━━ Çıkarılan metin ━━

Ana SayfaDünyaPolonyalı kadınların baskıya karşı özgürlük savunusu

Polonyalı kadınların baskıya karşı özgürlük savunusu

HABER MERKEZİ – Polonya’da kadınlar, Ekim ayının sonunda kürtaj yasağı girişimine karşı maskeleriyle sokakları doldurdular. Ülkenin en büyük kitlesel eylemi iktidardaki Hukuk ve Adalet Partisi’nin kürtajı tamamen yasaklama yolunda attığı adımı şimdilik durdurdu. ‘Kürtaj Rüya Takımı’ üyesi ve ‘Kadınlar Kadınlara Yardım Ediyor’ direktörü Kinga Jelinska, dünyanın dört bir yanında yankı uyandıran eylemleri, Polonya’da kürtaj olmayı ve Covid-19 salgınının bu süreci nasıl etkilediğini Çiğdem Öztürk’e anlattı. Yeni Yaşam Kadın Eki‘nde yayımlanan söyleşinin tamamını paylaşıyoruz.

━━━
━━ Listelenen satırlar ━━

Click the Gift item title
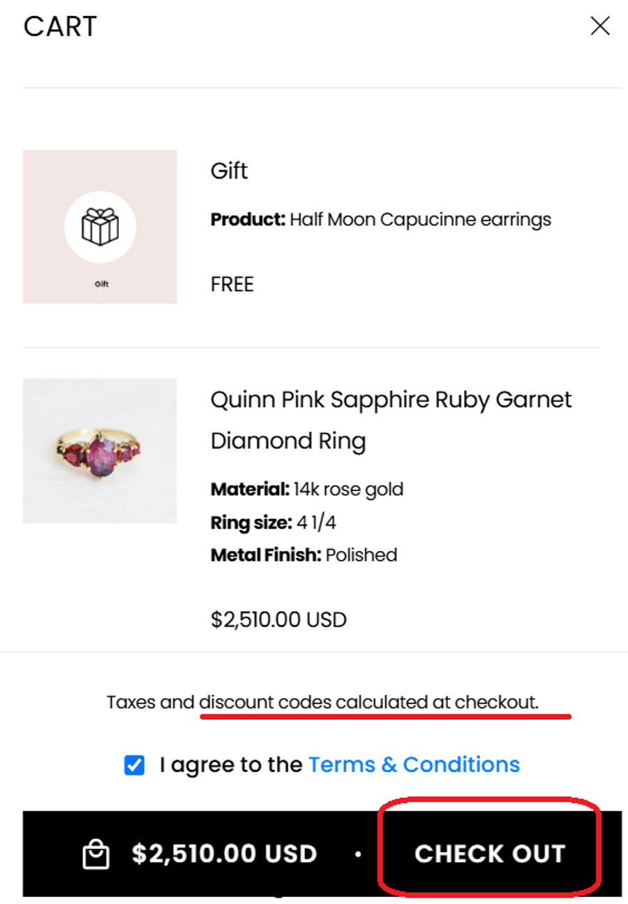Image resolution: width=628 pixels, height=904 pixels. coord(229,171)
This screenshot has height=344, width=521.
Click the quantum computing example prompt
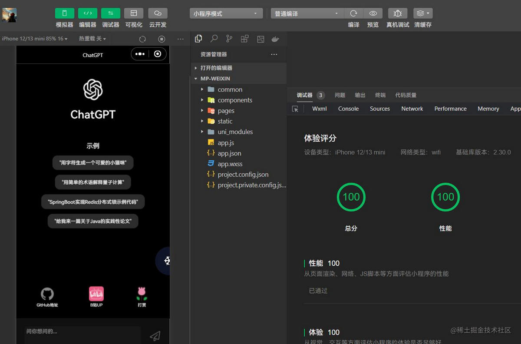click(93, 182)
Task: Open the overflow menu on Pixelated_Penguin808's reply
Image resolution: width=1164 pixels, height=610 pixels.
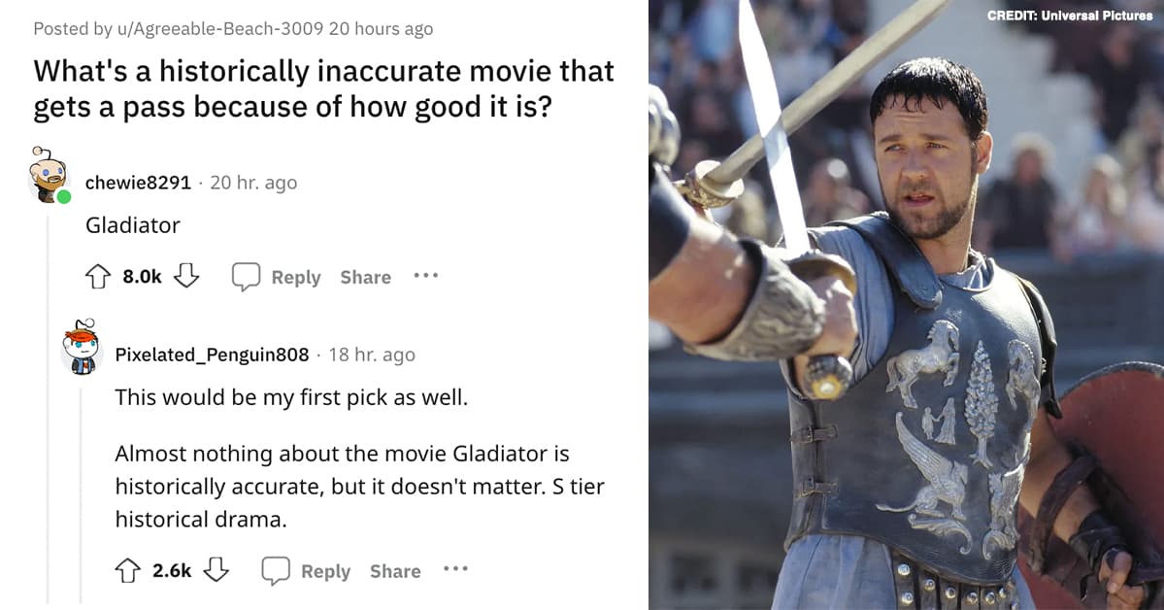Action: (x=455, y=571)
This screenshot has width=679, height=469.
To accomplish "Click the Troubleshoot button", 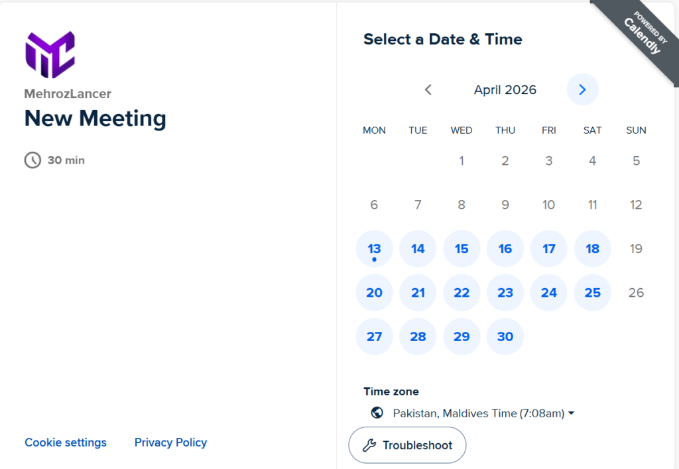I will 407,445.
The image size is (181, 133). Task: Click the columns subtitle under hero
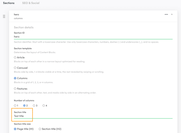18,18
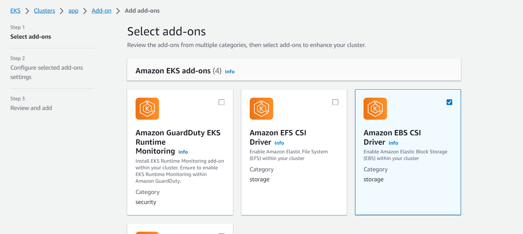
Task: Click Info on the GuardDuty EKS Runtime Monitoring card
Action: tap(183, 152)
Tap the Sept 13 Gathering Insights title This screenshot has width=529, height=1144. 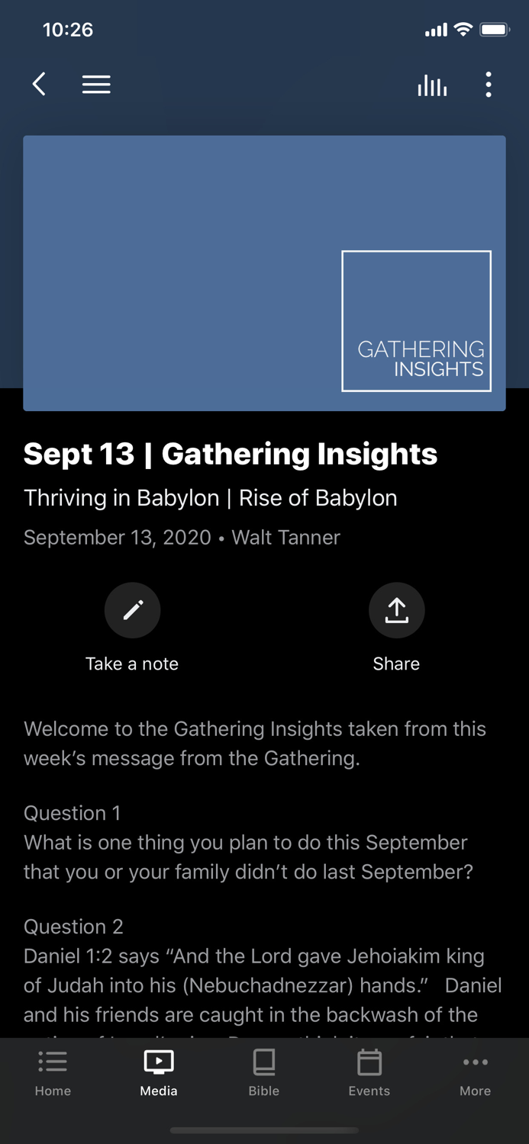click(x=230, y=454)
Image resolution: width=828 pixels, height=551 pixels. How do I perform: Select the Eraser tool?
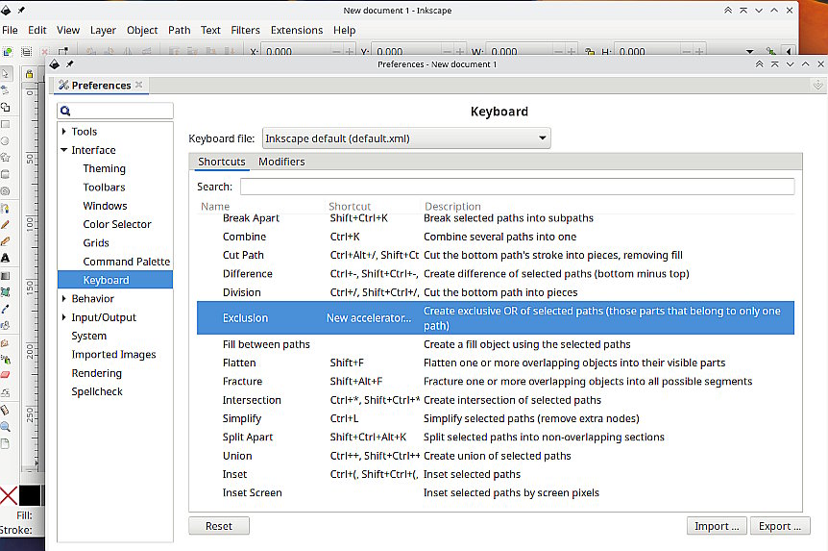[x=6, y=374]
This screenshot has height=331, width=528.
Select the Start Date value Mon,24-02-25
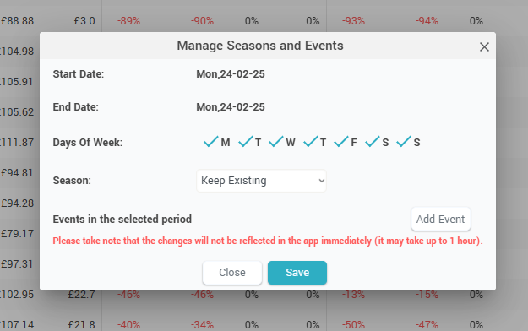(231, 74)
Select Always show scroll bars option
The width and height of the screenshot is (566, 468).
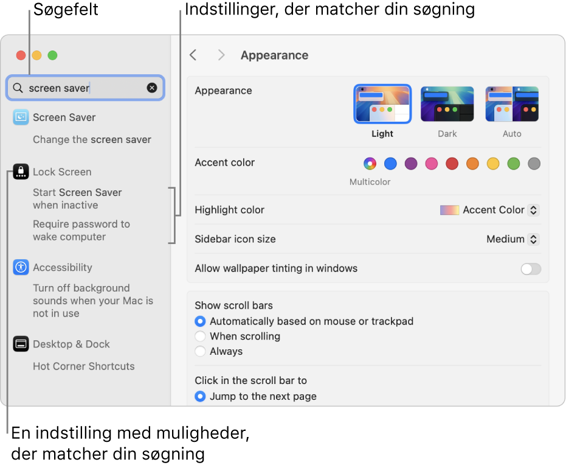(x=201, y=351)
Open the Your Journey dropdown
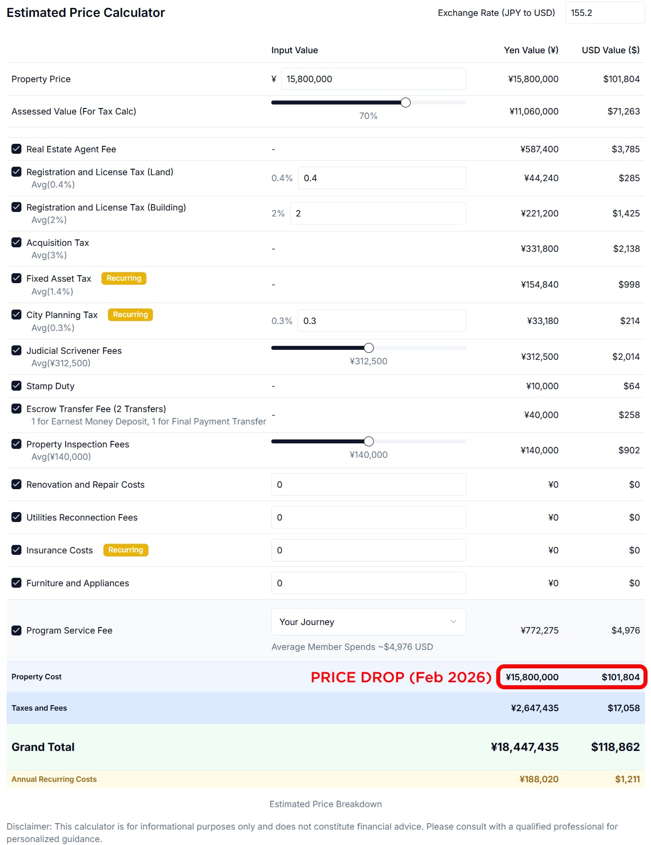 (x=368, y=622)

━━━

» Yapılacak işler:
1. Çıkarılan metinde "Ana SayfaDünyaPolonyalı kadınların" ifadesinden "söyleşinin tamamını paylaşıyoruz." ifadesine kadar uzanan bölümü hiç değiştirmeden yineleyin.
2. Çıkarılan metne göre Çiğdem Öztürk'ün Kinga Jelinska ile yaptığı söyleşi nerede yayımlanmıştır?

» Görev sonuçları:
1.
Ana SayfaDünyaPolonyalı kadınların baskıya karşı özgürlük savunusu

Polonyalı kadınların baskıya karşı özgürlük savunusu

HABER MERKEZİ – Polonya’da kadınlar, Ekim ayının sonunda kürtaj yasağı girişimine karşı maskeleriyle sokakları doldurdular. Ülkenin en büyük kitlesel eylemi iktidardaki Hukuk ve Adalet Partisi’nin kürtajı tamamen yasaklama yolunda attığı adımı şimdilik durdurdu. ‘Kürtaj Rüya Takımı’ üyesi ve ‘Kadınlar Kadınlara Yardım Ediyor’ direktörü Kinga Jelinska, dünyanın dört bir yanında yankı uyandıran eylemleri, Polonya’da kürtaj olmayı ve Covid-19 salgınının bu süreci nasıl etkilediğini Çiğdem Öztürk’e anlattı. Yeni Yaşam Kadın Eki‘nde yayımlanan söyleşinin tamamını paylaşıyoruz.

2. Yeni Yaşam Kadın Eki'nde.